**WHAT IS BEING ASKED**: Copy out the entries below word for word, starting with the line that contains "You are a GUI" and going on through the line that contains "(x=68, y=328)", both included. Leave the pictures out.

**DATA FOR THIS EXERCISE**:
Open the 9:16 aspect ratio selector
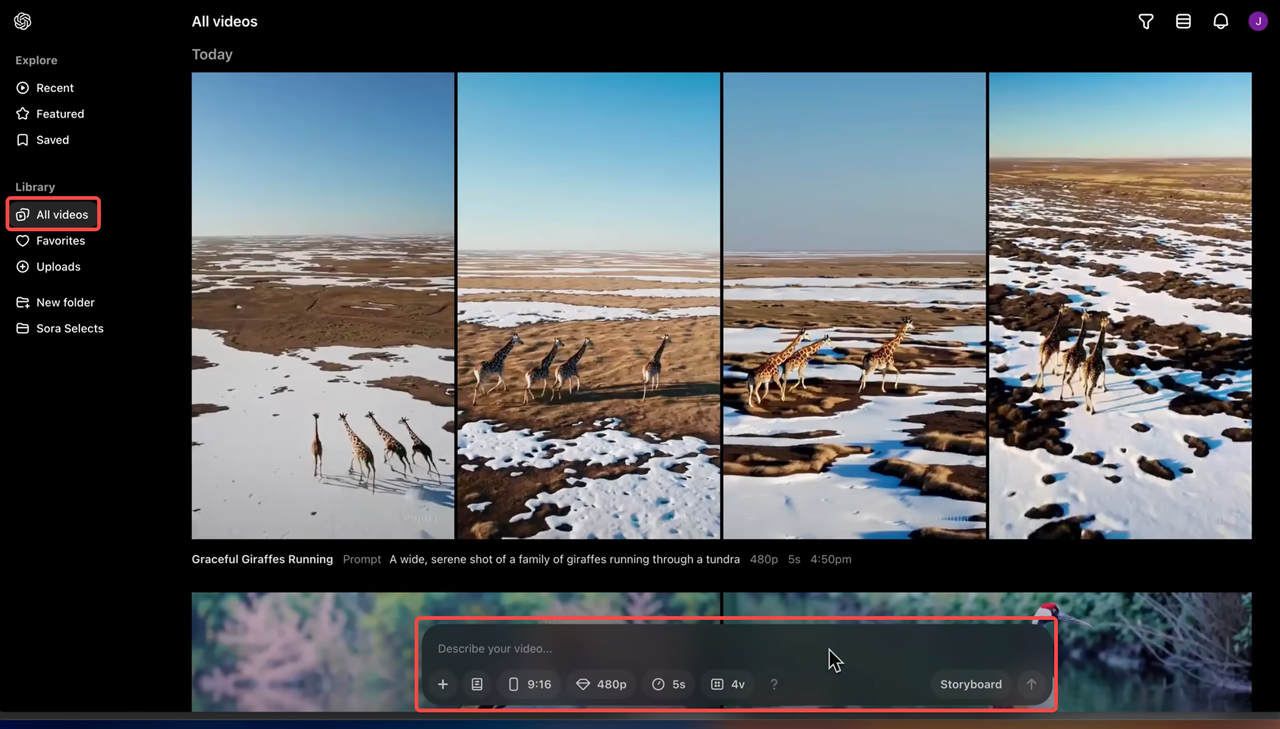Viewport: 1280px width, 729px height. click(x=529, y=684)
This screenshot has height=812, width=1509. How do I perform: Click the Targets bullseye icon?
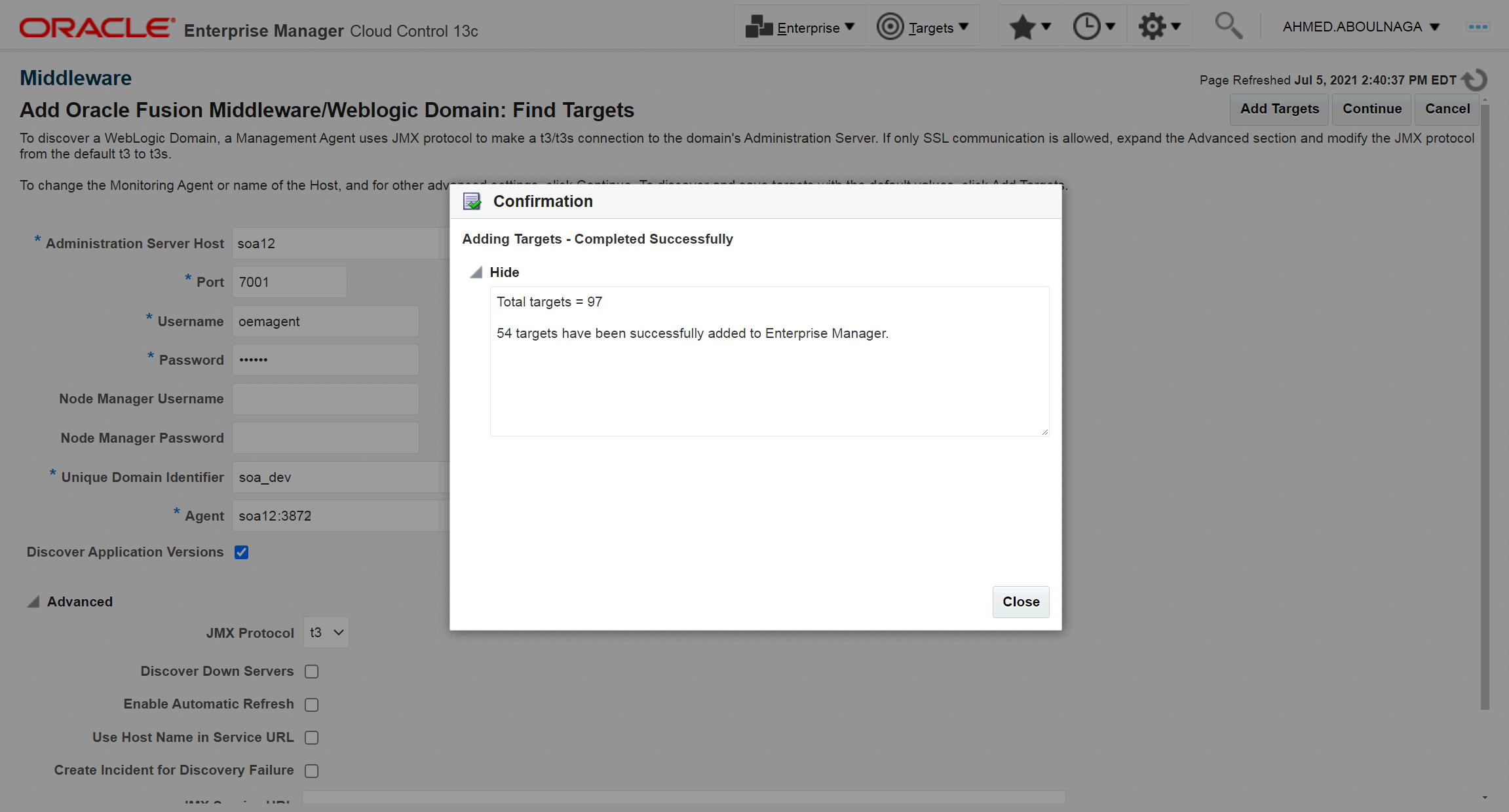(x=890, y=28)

...

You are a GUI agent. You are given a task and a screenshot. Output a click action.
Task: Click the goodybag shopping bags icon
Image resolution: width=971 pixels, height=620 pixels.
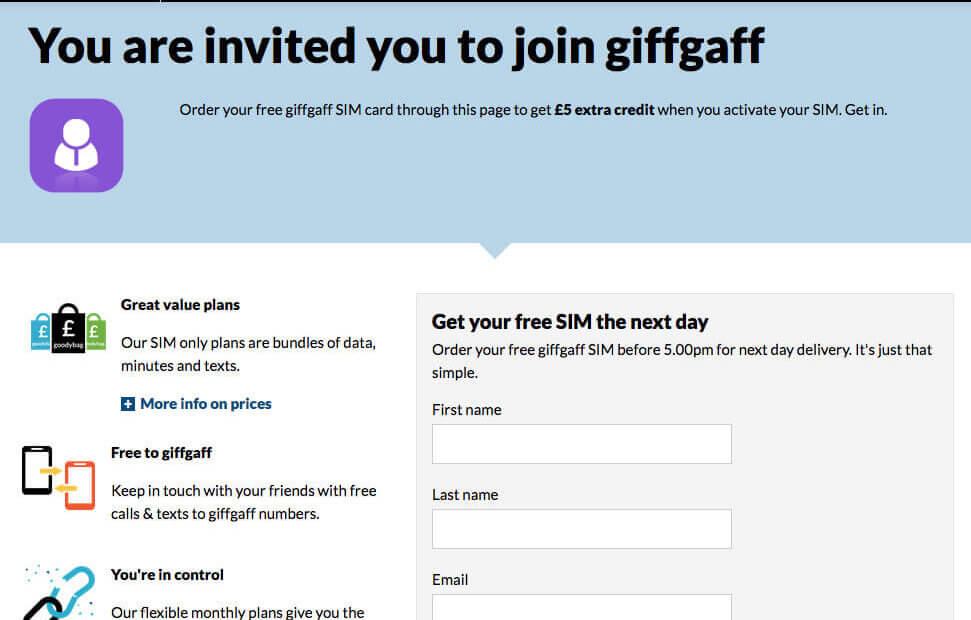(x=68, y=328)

**TASK OUTPUT**:
You are a GUI agent. You are given a task and a screenshot. Output a click action.
Task: Click the goodybag shopping bags icon
Image resolution: width=971 pixels, height=620 pixels.
(x=68, y=328)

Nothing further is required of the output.